* [DIRECTIONS]
Please transcribe exactly the lines from the line holding "Image resolution: width=1400" through the end of the data below, and skip any pictures.

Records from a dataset
------------------------------
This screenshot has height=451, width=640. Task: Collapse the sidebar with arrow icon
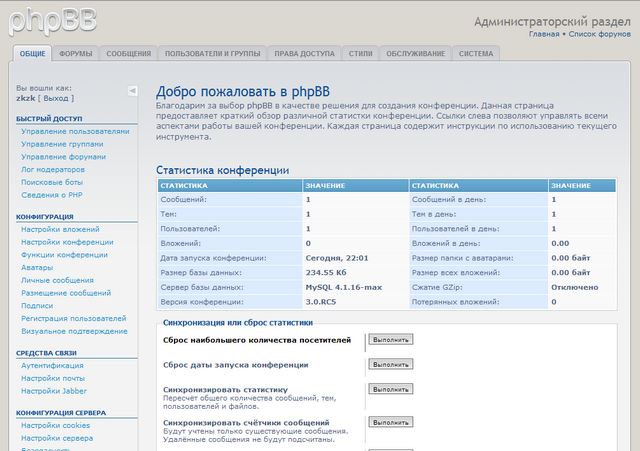[132, 90]
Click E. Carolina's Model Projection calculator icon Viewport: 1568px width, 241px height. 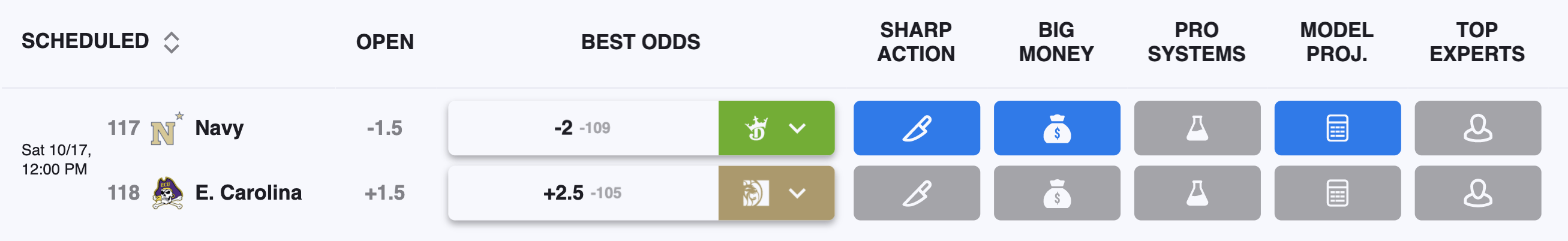(x=1337, y=193)
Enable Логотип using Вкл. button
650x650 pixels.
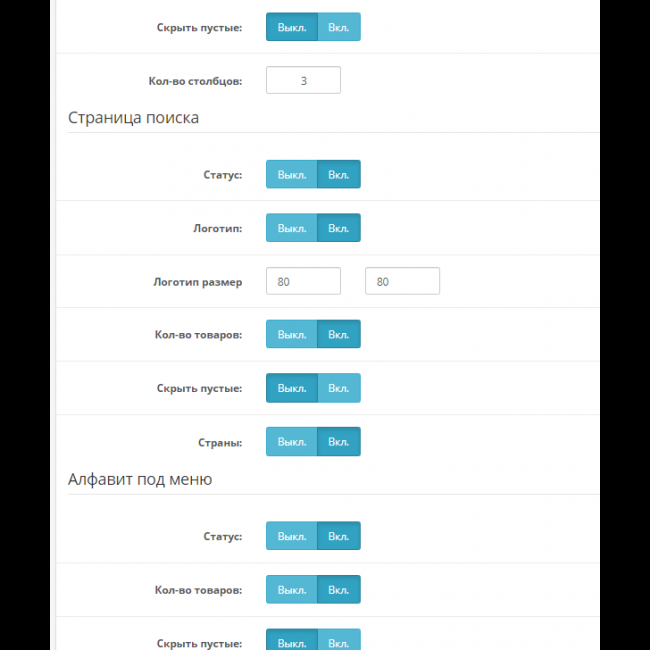pos(339,228)
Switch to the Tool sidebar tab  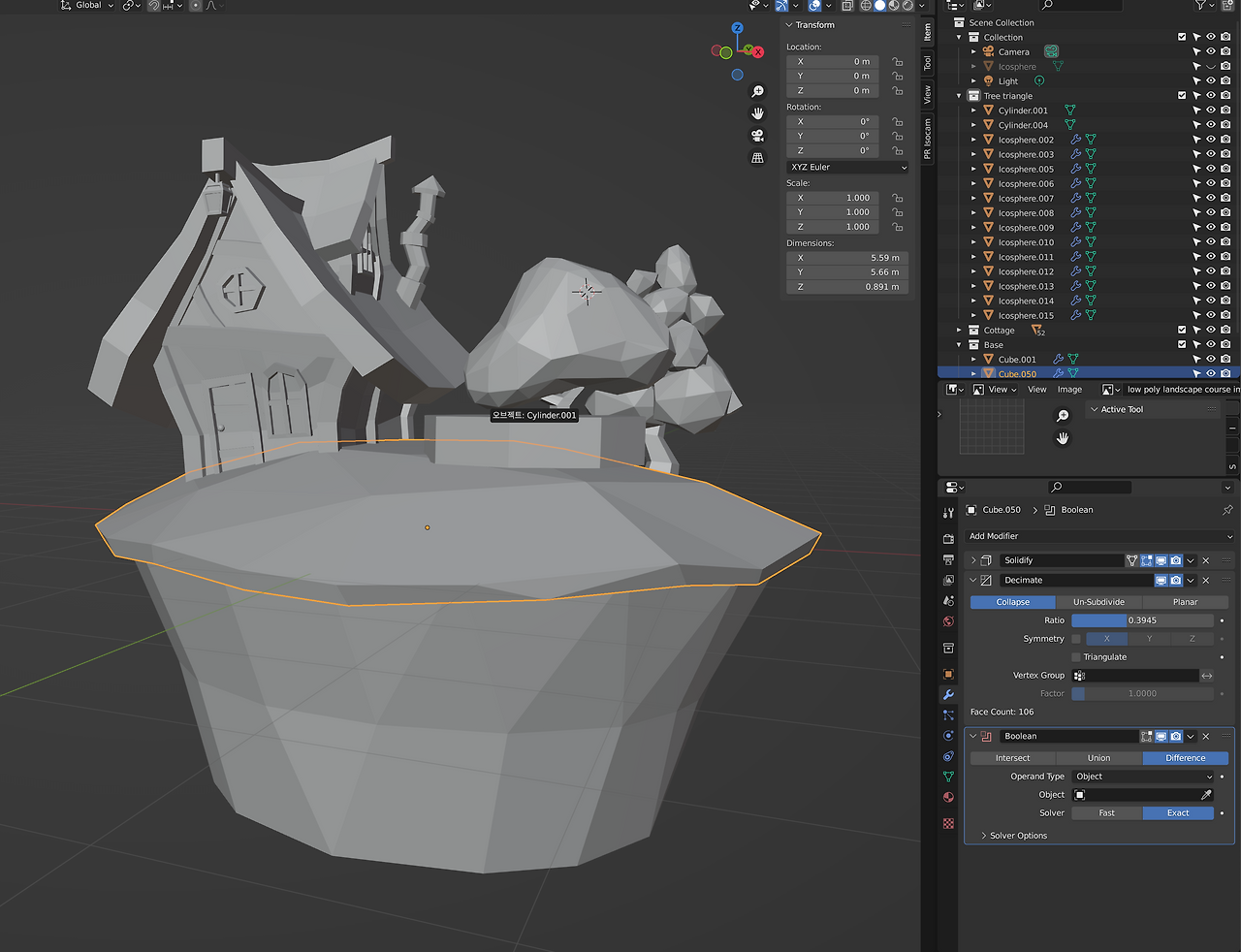(x=927, y=64)
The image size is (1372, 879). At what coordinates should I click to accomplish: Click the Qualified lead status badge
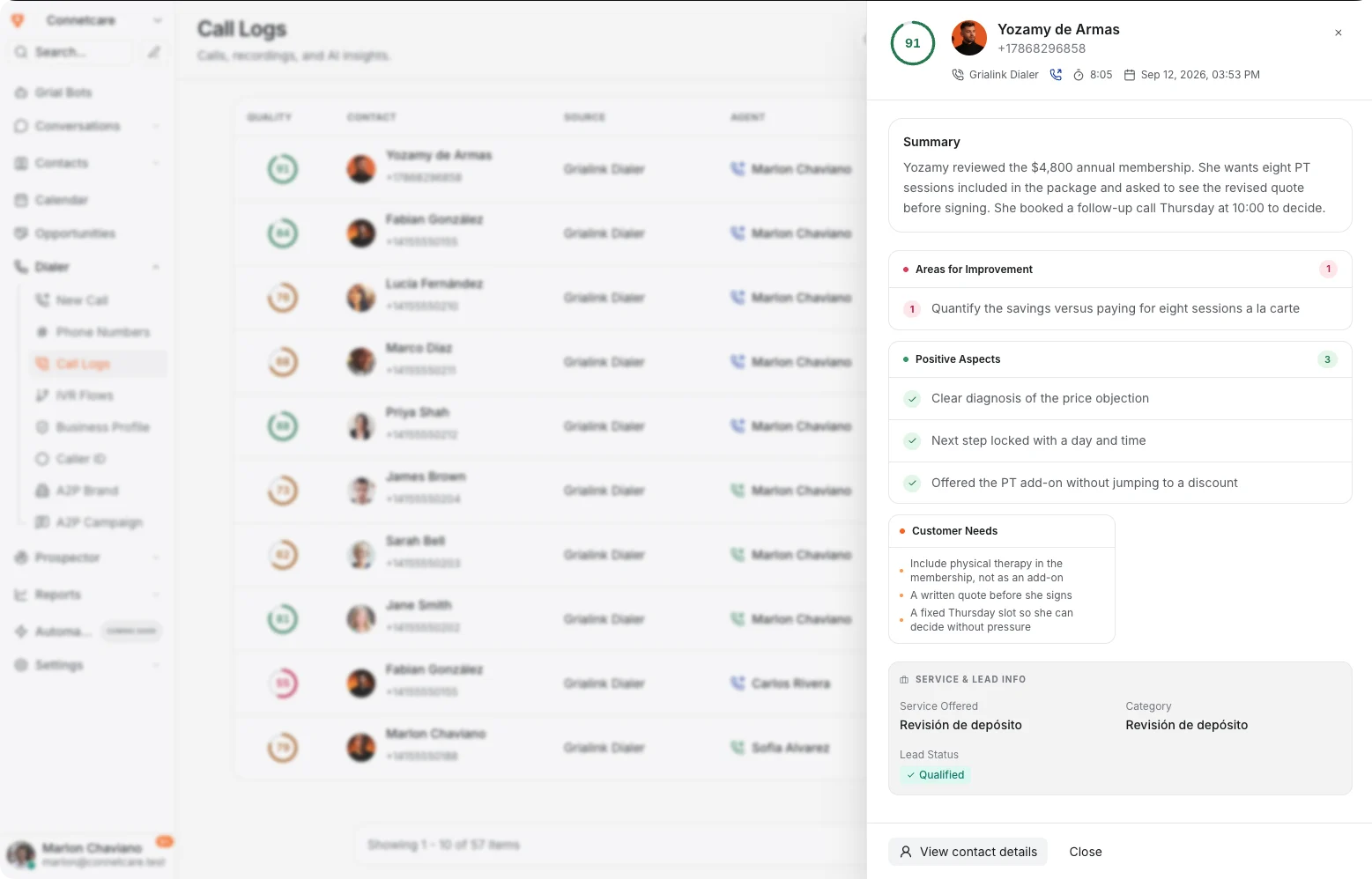coord(935,775)
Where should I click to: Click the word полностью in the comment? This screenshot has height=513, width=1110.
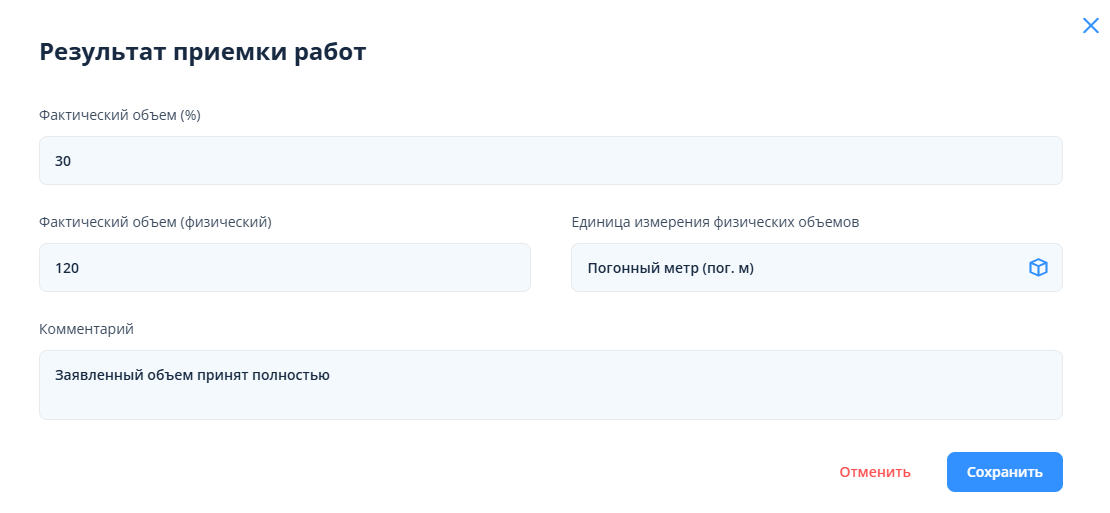(x=291, y=375)
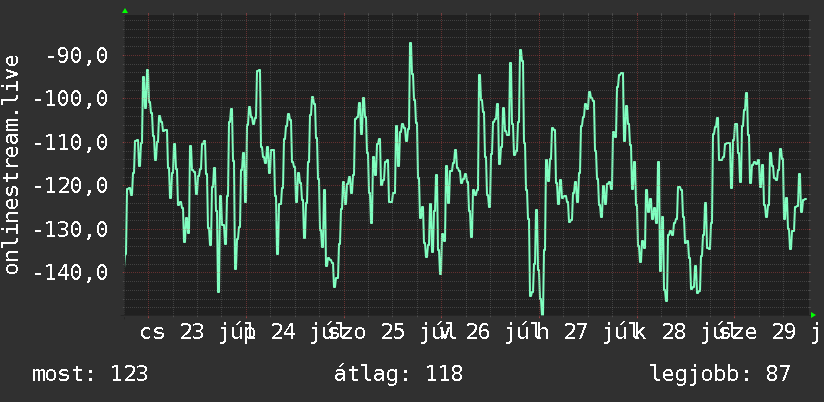Screen dimensions: 824x402
Task: Click the '27 júl' date label
Action: point(595,333)
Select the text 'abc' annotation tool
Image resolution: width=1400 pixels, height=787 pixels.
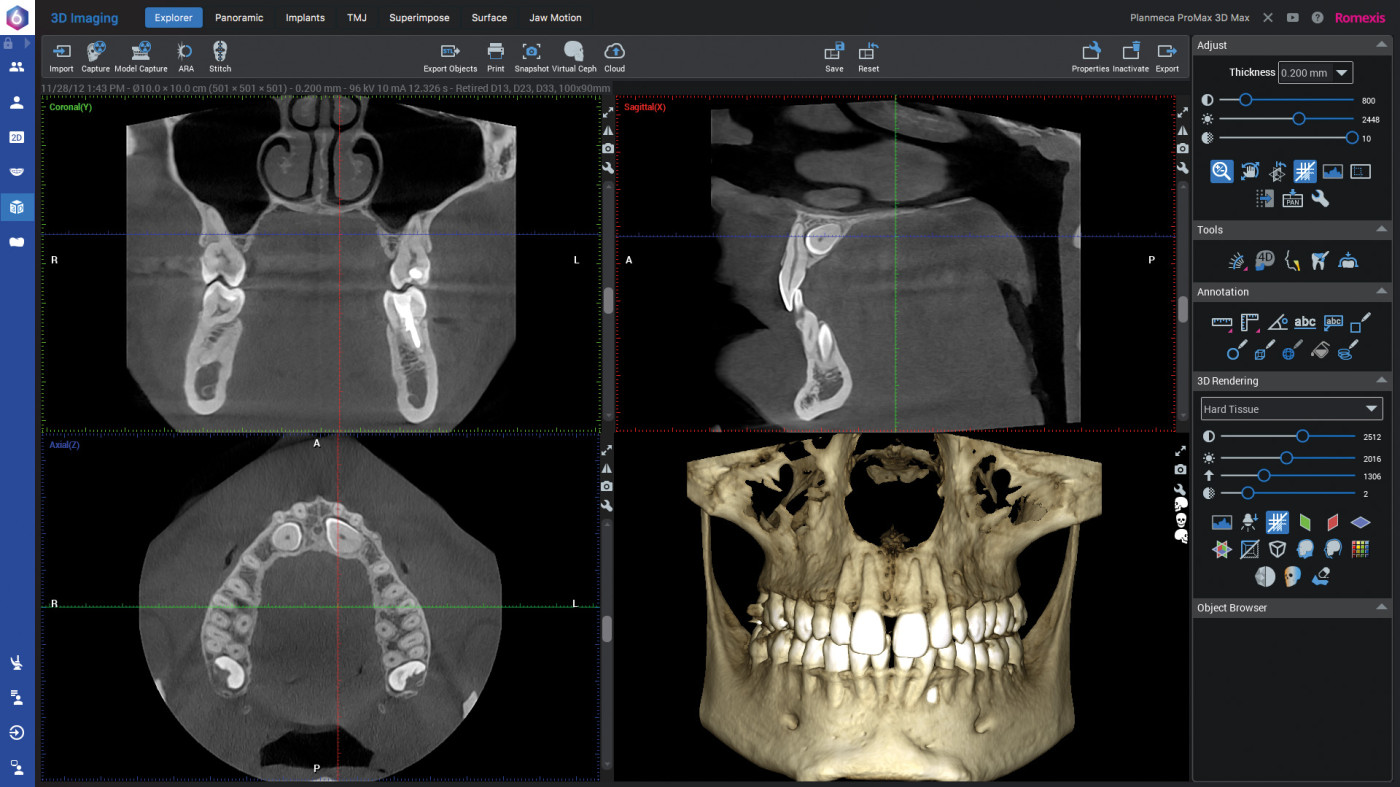[1305, 322]
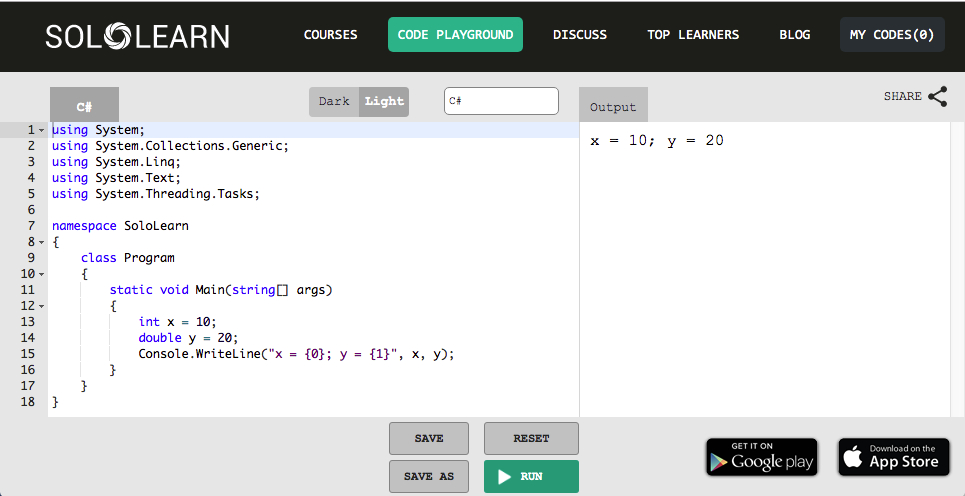Screen dimensions: 965x496
Task: Visit the Blog link
Action: click(x=795, y=35)
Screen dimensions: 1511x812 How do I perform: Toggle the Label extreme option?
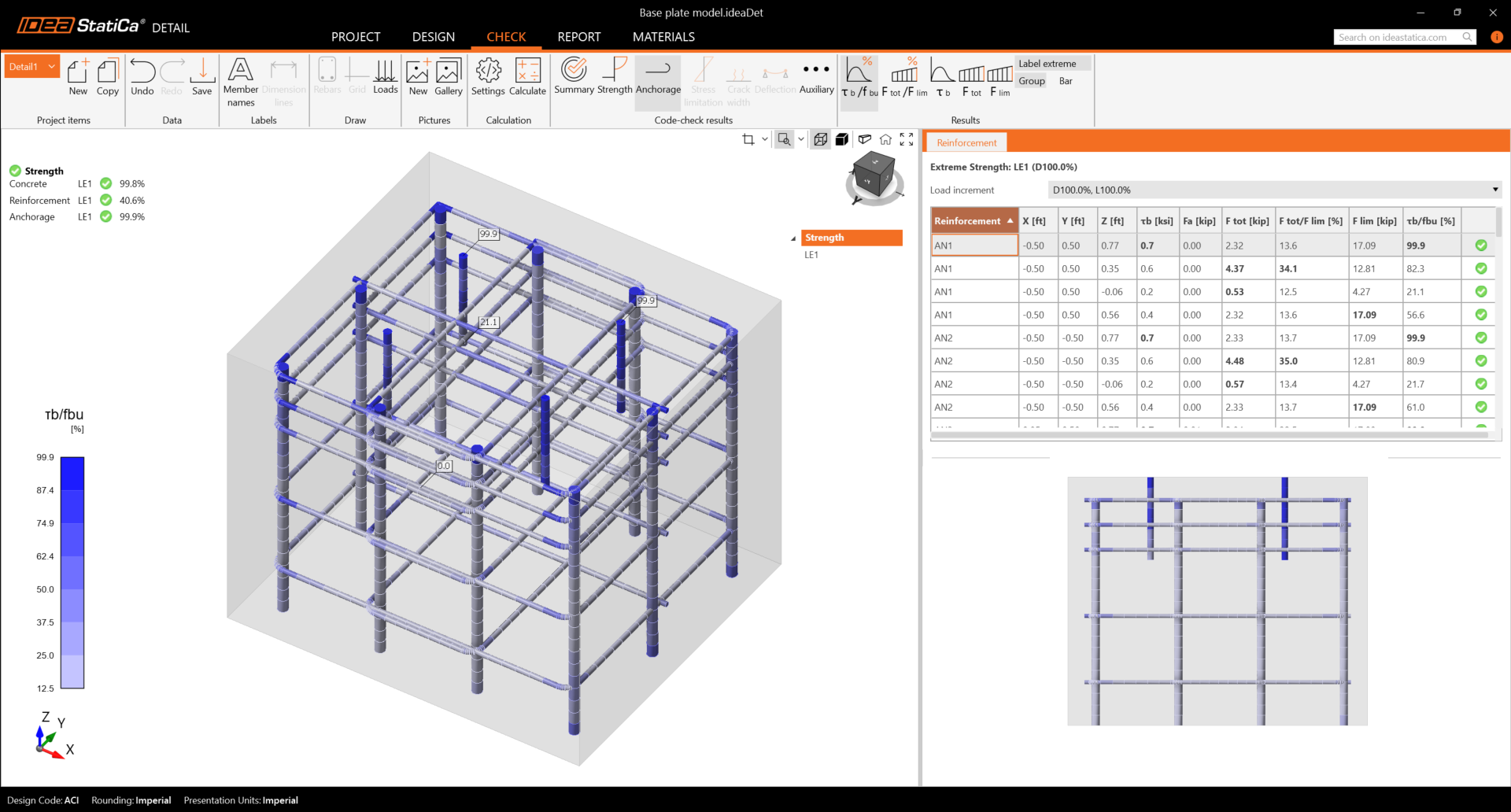pos(1047,64)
------------------------------
* [RESULT]
Image resolution: width=1400 pixels, height=787 pixels.
[1305, 322]
Screen dimensions: 965x496
Task: Visit the Blog link
Action: click(x=795, y=35)
Screen dimensions: 1511x812 How do I perform: Toggle the Label extreme option?
pos(1047,64)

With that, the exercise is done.